Among the drivers of governance corruption is resource dependence, for which we use as a proxy the value of energy exports (ENX) at energy prices (ENPRI) as a share of GDP. Energy exports tend to me the largest such category globally. Further drivers are the extent of gender empowerment (GEM) and the level of democracy (DEMOCPOLITY), both of which indicate the extent of inclusiveness but which make independent statistical contributions to corruption level.

The drivers do not, of course, fully determine the level of corruption and there is much historical path dependence in societies related to other variables. The user can control the speed of elimination of such dependence and therefore of convergence to the basic formulation with a conversion years parameter (goveffconv ).

There are times when the user will wish to introduce normatively controlled target values for corruption. One approach is use of the "brute force" multiplier on corruption (govcorruptm ). A second approach involves the specification of target values relative to a function of the key drivers estimated cross-sectionally across countries. This second approach allows, for instance, the specification of a target level 1 or 2 standard errors (SE) above the level expected of a country given those drivers. The SE target parameter is govcorruptsetar and the govcorruptseyrtar carries the years to achieve the target. There are similar control parameters (not shown the diagram) for regulatory quality (govregqualsetar and govreqqualseyrtar ) and for effectiveness (goveffectsetar and goveffectseyrtar ), but not for economic freedom.

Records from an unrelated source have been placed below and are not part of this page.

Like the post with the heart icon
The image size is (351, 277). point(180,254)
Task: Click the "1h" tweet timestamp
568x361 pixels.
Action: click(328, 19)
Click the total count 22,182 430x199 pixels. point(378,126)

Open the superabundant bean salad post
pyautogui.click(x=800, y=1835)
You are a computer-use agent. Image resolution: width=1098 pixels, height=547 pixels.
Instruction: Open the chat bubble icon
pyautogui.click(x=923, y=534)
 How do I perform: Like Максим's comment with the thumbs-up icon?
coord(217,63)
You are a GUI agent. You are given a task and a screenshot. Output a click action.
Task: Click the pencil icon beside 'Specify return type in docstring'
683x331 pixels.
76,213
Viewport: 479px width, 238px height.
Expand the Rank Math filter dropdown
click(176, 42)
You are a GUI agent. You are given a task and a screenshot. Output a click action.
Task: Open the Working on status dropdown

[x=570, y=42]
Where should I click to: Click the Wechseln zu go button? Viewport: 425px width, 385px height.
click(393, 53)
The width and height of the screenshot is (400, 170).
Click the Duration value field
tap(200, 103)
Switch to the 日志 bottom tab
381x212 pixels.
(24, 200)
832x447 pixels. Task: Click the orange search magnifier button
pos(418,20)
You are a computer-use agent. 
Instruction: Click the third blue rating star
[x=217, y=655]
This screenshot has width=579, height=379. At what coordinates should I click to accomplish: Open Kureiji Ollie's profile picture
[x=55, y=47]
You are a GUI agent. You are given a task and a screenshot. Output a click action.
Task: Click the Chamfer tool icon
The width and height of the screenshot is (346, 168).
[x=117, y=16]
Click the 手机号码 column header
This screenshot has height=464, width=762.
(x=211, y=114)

Theoretically, internal war (SFINTLWAR) could affect all of the capacity variables, but the only linkage identified in IFs is that to economic freedom. Setting the control switch (confforsw ) to 1 turns on that impact.



Three variables dominate the forecasting formulation for democracy (DEMOCPOLITY): the gender empowerment measure (GEM) as a measure of broad social inclusion (positive linkage), the youth bulge (YTHBULGE) as an indicator of the age structure of society (negative linkage), and the dependence of the country on raw materials exports, a negative linkage using energy export share (ENX) times energy prices (ENPRI) as a share of the GDP as a proxy. An exogenous multiplier (democm ) allows the user to directly manipulate the democracy level.

Two other variables can affect the democracy level but are turned off in the Base Case and will seldom be used. The first is the neighborhood effects of swing states in a regional neighborhood (e.g. Russia among former states of the Soviet Union). The swing states effect switch (sweffects ) turns it on when set to 1.

The more complicated additional factor is that of democracy waves (DEMOCWAVE). Relative to the initial condition a democracy wave can add or subtract democracy to the basic formulation's calculation of it (an algorithm based on historical experience allows upward swings to be larger than downward ones depending on EffectMul). The basic magnitude of increments depends of an exogenous specification of the impetus provided to democracy by the leading power (democwvus ) and by other powers (democimpoth ), the former's impact controlled by an elasticity (eldemocimp ). Because waves rise and ebb, another parameter controls the length (democlen ) and still another sets the maximum rise (democwvmax ). A counter keeps track of the running and receding of a wave (DEMOCWVCOUNT) and a pointer keeps track of the direction its operation (DEMOCWVDIR); these two parameters are linked with the magnitude of the wave in a positive loop.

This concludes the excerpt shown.